Verbindend wirkt der Sport: 1976 gewinnt Franz Klammer die Goldmedaille bei den Olympischen Spielen in Innsbruck und wird damit zum Idol für ganz Österreich. „Ich habe das Rennen gewinnen müssen“, sagt er im ORF-Interview.

1989 kommt es mit Jörg Haider von der FPÖ zum politischen Systemwechsel in Kärnten. „Nach 44 Jahren zeigen sich negative Seiten, Stichwort Parteibuchwirtschaft, wer keine Nähe zur SPÖ oder zum kleineren Teil auch zur ÖVP hatte, konnte nicht Schuldirektor werden“, sagt Historiker Hellwig Valentin. Geopolitische Veränderungen haben 1991 Auswirkungen auf Kärnten: Der Zerfall Jugoslawiens bedeutet Krieg an der Landesgrenze, das österreichische Bundesheer rückt mit Panzern an, die Luftabwehr steht im Grenzsicherungseinsatz.
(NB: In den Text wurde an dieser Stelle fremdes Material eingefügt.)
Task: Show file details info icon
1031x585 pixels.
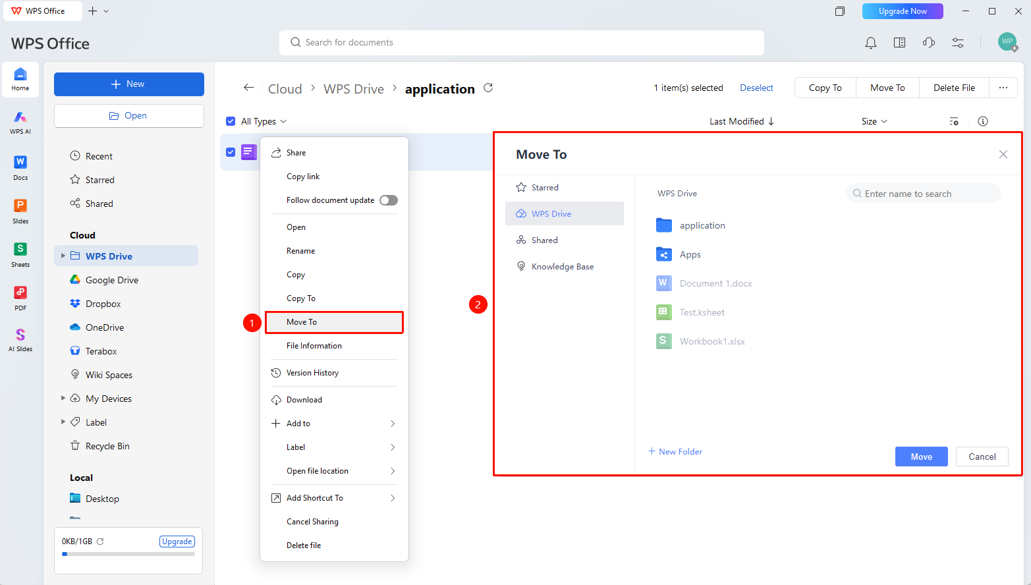Action: (x=983, y=121)
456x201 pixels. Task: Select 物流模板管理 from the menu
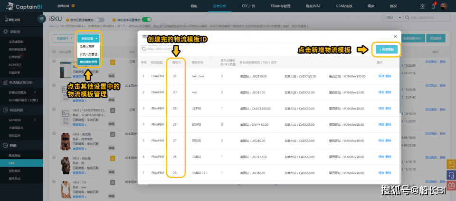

Erst im Jahr 2011, 56 Jahre nach dem Staatsvertrag, kommt es zu einer einvernehmlichen Lösung zwischen den beiden Konfliktparteien Kärntens: in zweisprachigen Gemeinden mit mindestens 17,5 Prozent slowenischsprachiger Bevölkerung werden zweisprachige Ortstafeln aufgestellt. Mittlerweile ist Kärntens Nachbarland Slowenien in der EU und das gemischtsprachige Gebiet in Südkärnten kein vernachlässigter Grenzraum mehr. Und wie die Nachkommen von Rosi und Maria zeigen, unterscheiden sich die Wünsche und Ziele der jungen Menschen in Kärnten kaum voneinander, egal welcher Volksgruppe sie angehören. Alle träumen von Beruf und Familie und einem friedlichen Leben im Schnittpunkt der drei großen europäischen Kulturkreise, dem slawischen, dem romanischen und dem germanischen.